Could you reproduce every one of the rows below word for word, without changing or leaving out anything?

Data provided:
-*-
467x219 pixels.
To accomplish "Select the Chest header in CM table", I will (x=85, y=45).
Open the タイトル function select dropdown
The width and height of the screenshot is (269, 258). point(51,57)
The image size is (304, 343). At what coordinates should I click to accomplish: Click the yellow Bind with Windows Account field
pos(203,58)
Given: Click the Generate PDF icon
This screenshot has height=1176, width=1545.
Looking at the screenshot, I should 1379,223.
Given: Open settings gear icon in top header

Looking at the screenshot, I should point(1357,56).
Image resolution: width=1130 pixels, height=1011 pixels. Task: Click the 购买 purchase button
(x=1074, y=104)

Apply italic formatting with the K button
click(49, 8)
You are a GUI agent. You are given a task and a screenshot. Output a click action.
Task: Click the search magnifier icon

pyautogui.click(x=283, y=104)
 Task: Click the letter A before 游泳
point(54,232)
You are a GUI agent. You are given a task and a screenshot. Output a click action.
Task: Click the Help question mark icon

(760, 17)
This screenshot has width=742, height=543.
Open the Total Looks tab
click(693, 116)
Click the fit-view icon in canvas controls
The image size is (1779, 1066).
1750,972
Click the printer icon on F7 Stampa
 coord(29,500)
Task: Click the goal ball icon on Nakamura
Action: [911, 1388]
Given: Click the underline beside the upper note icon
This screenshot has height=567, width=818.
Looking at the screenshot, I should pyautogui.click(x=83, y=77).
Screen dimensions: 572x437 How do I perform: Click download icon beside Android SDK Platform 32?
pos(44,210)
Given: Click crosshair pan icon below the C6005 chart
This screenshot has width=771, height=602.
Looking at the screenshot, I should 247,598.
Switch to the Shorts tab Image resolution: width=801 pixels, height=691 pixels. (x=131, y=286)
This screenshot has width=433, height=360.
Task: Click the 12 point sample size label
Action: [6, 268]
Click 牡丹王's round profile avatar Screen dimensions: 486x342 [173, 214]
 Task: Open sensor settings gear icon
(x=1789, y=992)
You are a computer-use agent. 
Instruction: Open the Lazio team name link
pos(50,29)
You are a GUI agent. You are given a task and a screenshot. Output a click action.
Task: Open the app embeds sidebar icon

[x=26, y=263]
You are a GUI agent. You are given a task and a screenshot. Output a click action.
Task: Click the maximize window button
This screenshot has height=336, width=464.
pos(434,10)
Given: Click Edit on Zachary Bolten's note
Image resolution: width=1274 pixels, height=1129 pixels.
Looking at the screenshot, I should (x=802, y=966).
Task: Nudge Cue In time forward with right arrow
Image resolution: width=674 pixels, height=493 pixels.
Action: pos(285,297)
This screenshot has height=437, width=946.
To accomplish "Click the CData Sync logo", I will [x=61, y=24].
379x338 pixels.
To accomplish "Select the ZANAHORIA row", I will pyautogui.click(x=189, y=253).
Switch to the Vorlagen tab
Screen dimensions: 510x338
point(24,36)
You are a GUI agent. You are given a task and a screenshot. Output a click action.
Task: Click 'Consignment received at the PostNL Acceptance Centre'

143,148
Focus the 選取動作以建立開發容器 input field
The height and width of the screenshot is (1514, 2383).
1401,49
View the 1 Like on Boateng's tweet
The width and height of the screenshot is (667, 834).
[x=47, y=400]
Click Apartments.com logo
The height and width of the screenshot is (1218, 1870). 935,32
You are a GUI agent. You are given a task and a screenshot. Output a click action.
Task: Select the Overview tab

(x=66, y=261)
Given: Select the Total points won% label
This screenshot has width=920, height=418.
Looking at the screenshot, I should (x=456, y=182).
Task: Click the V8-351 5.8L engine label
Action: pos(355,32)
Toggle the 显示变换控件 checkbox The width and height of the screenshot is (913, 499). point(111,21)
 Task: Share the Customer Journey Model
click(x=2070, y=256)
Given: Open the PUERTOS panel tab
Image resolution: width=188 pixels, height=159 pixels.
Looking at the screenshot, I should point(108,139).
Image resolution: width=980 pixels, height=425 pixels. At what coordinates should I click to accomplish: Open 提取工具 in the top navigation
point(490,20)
-*-
Answer for the task:
467x219 pixels.
To accomplish "Select the Chest header in CM table", I will (x=85, y=45).
Open the タイトル function select dropdown
The width and height of the screenshot is (269, 258). point(51,57)
The image size is (304, 343). At what coordinates should I click to accomplish: Click the yellow Bind with Windows Account field
pos(203,58)
Given: Click the Generate PDF icon
This screenshot has height=1176, width=1545.
Looking at the screenshot, I should 1379,223.
Given: Open settings gear icon in top header

Looking at the screenshot, I should point(1357,56).
Image resolution: width=1130 pixels, height=1011 pixels. Task: Click the 购买 purchase button
(x=1074, y=104)

Apply italic formatting with the K button
click(49, 8)
You are a GUI agent. You are given a task and a screenshot. Output a click action.
Task: Click the search magnifier icon

pyautogui.click(x=283, y=104)
 Task: Click the letter A before 游泳
point(54,232)
You are a GUI agent. You are given a task and a screenshot. Output a click action.
Task: Click the Help question mark icon

(760, 17)
This screenshot has width=742, height=543.
Open the Total Looks tab
click(693, 116)
Click the fit-view icon in canvas controls
The image size is (1779, 1066).
1750,972
Click the printer icon on F7 Stampa
 coord(29,500)
Task: Click the goal ball icon on Nakamura
Action: [911, 1388]
Given: Click the underline beside the upper note icon
This screenshot has height=567, width=818.
Looking at the screenshot, I should pyautogui.click(x=83, y=77).
Screen dimensions: 572x437 How do I perform: Click download icon beside Android SDK Platform 32?
pos(44,210)
Given: Click crosshair pan icon below the C6005 chart
This screenshot has width=771, height=602.
Looking at the screenshot, I should 247,598.
Switch to the Shorts tab Image resolution: width=801 pixels, height=691 pixels. (x=131, y=286)
This screenshot has width=433, height=360.
Task: Click the 12 point sample size label
Action: [6, 268]
Click 牡丹王's round profile avatar Screen dimensions: 486x342 [173, 214]
 Task: Open sensor settings gear icon
(x=1789, y=992)
You are a computer-use agent. 
Instruction: Open the Lazio team name link
pos(50,29)
You are a GUI agent. You are given a task and a screenshot. Output a click action.
Task: Open the app embeds sidebar icon

[x=26, y=263]
You are a GUI agent. You are given a task and a screenshot. Output a click action.
Task: Click the maximize window button
This screenshot has height=336, width=464.
pos(434,10)
Given: Click Edit on Zachary Bolten's note
Image resolution: width=1274 pixels, height=1129 pixels.
Looking at the screenshot, I should (x=802, y=966).
Task: Nudge Cue In time forward with right arrow
Image resolution: width=674 pixels, height=493 pixels.
Action: pos(285,297)
This screenshot has height=437, width=946.
To accomplish "Click the CData Sync logo", I will [x=61, y=24].
379x338 pixels.
To accomplish "Select the ZANAHORIA row", I will pyautogui.click(x=189, y=253).
Switch to the Vorlagen tab
Screen dimensions: 510x338
point(24,36)
You are a GUI agent. You are given a task and a screenshot. Output a click action.
Task: Click 'Consignment received at the PostNL Acceptance Centre'

143,148
Focus the 選取動作以建立開發容器 input field
The height and width of the screenshot is (1514, 2383).
1401,49
View the 1 Like on Boateng's tweet
The width and height of the screenshot is (667, 834).
[x=47, y=400]
Click Apartments.com logo
The height and width of the screenshot is (1218, 1870). 935,32
You are a GUI agent. You are given a task and a screenshot. Output a click action.
Task: Select the Overview tab

(x=66, y=261)
Given: Select the Total points won% label
This screenshot has width=920, height=418.
Looking at the screenshot, I should (x=456, y=182).
Task: Click the V8-351 5.8L engine label
Action: pos(355,32)
Toggle the 显示变换控件 checkbox The width and height of the screenshot is (913, 499). point(111,21)
 Task: Share the Customer Journey Model
click(x=2070, y=256)
Given: Open the PUERTOS panel tab
Image resolution: width=188 pixels, height=159 pixels.
Looking at the screenshot, I should point(108,139).
Image resolution: width=980 pixels, height=425 pixels. At what coordinates should I click to accomplish: Open 提取工具 in the top navigation
point(490,20)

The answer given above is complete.